Skip to content

aaspip/geofwi

Folders and files

NameName
Last commit message
Last commit date

Latest commit

 

History

44 Commits
 
 
 
 
 
 
 
 
 
 
 
 
 
 
 
 
 
 
 
 

Repository files navigation

GeoFWI

Description

GeoFWI is a large velocity model dataset for deep-learning-based FWI benchmarking. This project is inspired by the OpenFWI project (https://sites.google.com/site/youzuolin044/openfwi) but includes more realistic geological models (e.g., folding layers, faults, and salt bodies).

Currently, we call it lightweight because this is the first step toward an eventually "heavyweight," very realistic, highly generalizable 3D velocity model dataset for unprecedented high-efficacy deep-learning-empowered FWI studies.


Download GeoFWI.npy from

https://utexas.box.com/s/scbh25utyy5jz3mq7b0hp3wyluka7gaq

Download small shot-gather database for simple training tests from

https://utexas.box.com/s/t6rmre575qxb2x0yvdanst6pamzvsnxp

NOTE 1: Please put the folders train/valid/test in the geofwi_train folder, which includes 50 samples for training, 10 samples for validation, and 111 samples for the completely independent test.

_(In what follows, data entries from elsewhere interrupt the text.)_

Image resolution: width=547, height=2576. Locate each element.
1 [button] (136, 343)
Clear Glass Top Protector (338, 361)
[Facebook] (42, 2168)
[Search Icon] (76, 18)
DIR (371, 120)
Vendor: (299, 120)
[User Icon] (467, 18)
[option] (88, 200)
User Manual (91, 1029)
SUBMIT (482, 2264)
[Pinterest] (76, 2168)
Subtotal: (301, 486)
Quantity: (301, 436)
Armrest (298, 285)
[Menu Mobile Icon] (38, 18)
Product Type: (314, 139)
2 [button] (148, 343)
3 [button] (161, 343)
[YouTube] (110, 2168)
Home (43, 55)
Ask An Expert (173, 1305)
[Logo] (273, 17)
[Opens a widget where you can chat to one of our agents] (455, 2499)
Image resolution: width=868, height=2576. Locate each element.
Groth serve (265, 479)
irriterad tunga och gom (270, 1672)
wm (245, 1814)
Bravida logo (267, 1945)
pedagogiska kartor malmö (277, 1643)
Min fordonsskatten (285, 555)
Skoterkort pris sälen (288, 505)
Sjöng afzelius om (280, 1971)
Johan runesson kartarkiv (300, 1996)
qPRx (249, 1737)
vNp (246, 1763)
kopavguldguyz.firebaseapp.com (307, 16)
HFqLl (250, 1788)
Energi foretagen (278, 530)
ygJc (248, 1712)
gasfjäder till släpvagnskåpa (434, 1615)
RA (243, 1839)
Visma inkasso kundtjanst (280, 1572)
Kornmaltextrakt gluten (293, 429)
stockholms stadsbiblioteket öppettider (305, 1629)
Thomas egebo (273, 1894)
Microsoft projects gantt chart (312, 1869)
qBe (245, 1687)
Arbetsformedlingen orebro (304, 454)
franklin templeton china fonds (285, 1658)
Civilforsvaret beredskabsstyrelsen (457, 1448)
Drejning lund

NOTE 2: The test set is not used in training the best SeisInvNet model, trained from 40000 samples, validated on 5000 samples, and tested on 4476 samples. It is downloadable from https://utexas.box.com/s/6ak8omw3rlvatdnh51ngig1n94e02mss

NOTE 3: For larger-scale training, e.g., a scale of thousands or tens of thousands of velocity samples, we recommend generating the shot gathers by the users themselves. That's why we only focus on a "lightweight" velocity model dataset (not shot gathers) in the GeoFWI project.

Reference

Li et al., 2025, GeoFWI: A large velocity model dataset for benchmarking full waveform inversion using deep learning - upcoming, TBD.

BibTeX:

@Article{geofwi,
author={Chao Li and Yiran Shen and Sergey Fomel and Umair Bin Waheed and Alexandros Savvaidis and Yangkang Chen},
title = {GeoFWI: A large velocity model dataset for benchmarking full waveform inversion using deep learning},
journal={TBD},
year=2025,
volume=TBD,
number=TBD,
issue=TBD,
pages={TBD},
doi={TBD},
}

Copyright

GEOFWI developing team, 2024-present

License

MIT License 

Install

Using the latest version

git clone https://github.com/aaspip/geofwi
cd geofwi
pip install -v -e .

or using Pypi

pip install geofwi

or (recommended, because we update very fast)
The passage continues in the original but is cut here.